When the BOM (Byte Order Mark) is there, I have no problem. I know if the file is UTF-8 or UTF-16 BE or LE.
I wanted to assume when there was no BOM that the file was ANSI. But I have found that the files I am dealing with often are missing their BOM. Therefore no BOM may mean that the file is ANSI, UTF-8, UTF-16 BE or LE.
When the file has no BOM, what would be the best way to scan some of the file and most accurately guess the type of encoding? I'd like to be right close to 100% of the time if the file is ANSI and in the high 90's if it is a UTF format.

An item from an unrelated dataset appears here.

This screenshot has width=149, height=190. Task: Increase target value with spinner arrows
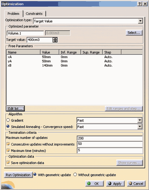click(55, 39)
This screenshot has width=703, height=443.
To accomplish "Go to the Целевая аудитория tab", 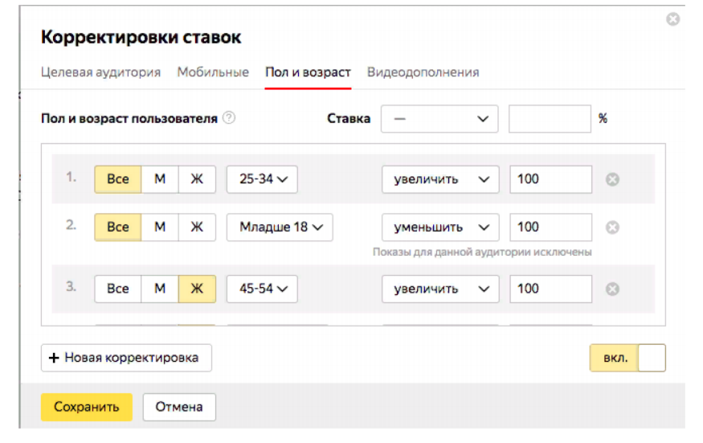I will [101, 72].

I'm looking for a generic algorithmic way to determine this. But I actually use Delphi 2009 which knows Unicode and has a TEncoding class, so something specific to that would be a bonus.
Answer:
ShreevatsaR's answer led me to search on Google for "universal encoding detector delphi" which surprised me in having this post listed in #1 position after being alive for only about 45 minutes! That is fast googlebotting!! And also amazing that Stackoverflow gets into 1st place so quickly.
The 2nd entry in Google was a blog entry by Fred Eaker on Character encoding detection that listed algorithms in various languages.

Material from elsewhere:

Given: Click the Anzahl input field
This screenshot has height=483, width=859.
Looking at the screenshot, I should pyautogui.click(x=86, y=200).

I found the mention of Delphi on that page, and it led me straight to the Free OpenSource ChsDet Charset Detector at SourceForge written in Delphi and based on Mozilla's i18n component.

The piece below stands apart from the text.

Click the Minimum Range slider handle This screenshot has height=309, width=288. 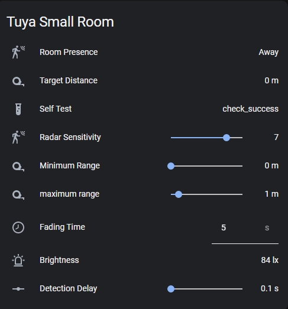[171, 166]
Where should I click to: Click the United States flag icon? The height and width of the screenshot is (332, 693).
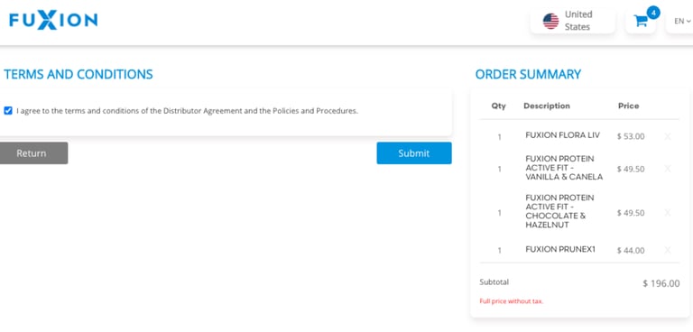pos(550,21)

Fantastic! Thank you all those who answered (all +1), thank you ShreevatsaR, and thank you again Stackoverflow, for helping me find my answer in less than an hour!
Maybe you can shell out to a Python script that uses Chardet: Universal Encoding Detector. It is a reimplementation of the character encoding detection that used by Firefox, and is used by many different applications. Useful links: Mozilla's code, research paper it was based on (ironically, my Firefox fails to correctly detect the encoding of that page), short explanation, detailed explanation.
Here is how notepad does that
There is also the python Universal Encoding Detector which you can check.
My guess is:
First, check if the file has byte values less than 32 (except for tab/newlines). If it does, it can't be ANSI or UTF-8. Thus - UTF-16. Just have to figure out the endianness. For this you should probably use some table of valid Unicode character codes. If you encounter invalid codes, try the other endianness if that fits. If either fit (or don't), check which one has larger percentage of alphanumeric codes. Also you might try searchung for line breaks and determine endianness from them. Other than that, I have no ideas how to check for endianness.
If the file contains no values less than 32 (apart from said whitespace), it's probably ANSI or UTF-8. Try parsing it as UTF-8 and see if you get any invalid Unicode characters. If you do, it's probably ANSI.
If you expect documents in non-English single-byte or multi-byte non-Unicode encodings, then you're out of luck. Best thing you can do is something like Internet Explorer which makes a histogram of character values and compares it to histograms of known languages. It works pretty often, but sometimes fails too. And you'll have to have a large library of letter histograms for every language.
ASCII? No modern OS uses ASCII any more. They all use 8 bit codes, at least, meaning it's either UTF-8, ISOLatinX, WinLatinX, MacRoman, Shift-JIS or whatever else is out there.
The only test I know of is to check for invalid UTF-8 chars. If you find any, then you know it can't be UTF-8. Same is probably possible for UTF-16. But when it's no Unicode set, then it'll be hard to tell which Windows code page it might be.
Most editors I know deal with this by letting the user choose a default from the list of all possible encodings.
There is code out there for checking validity of UTF chars.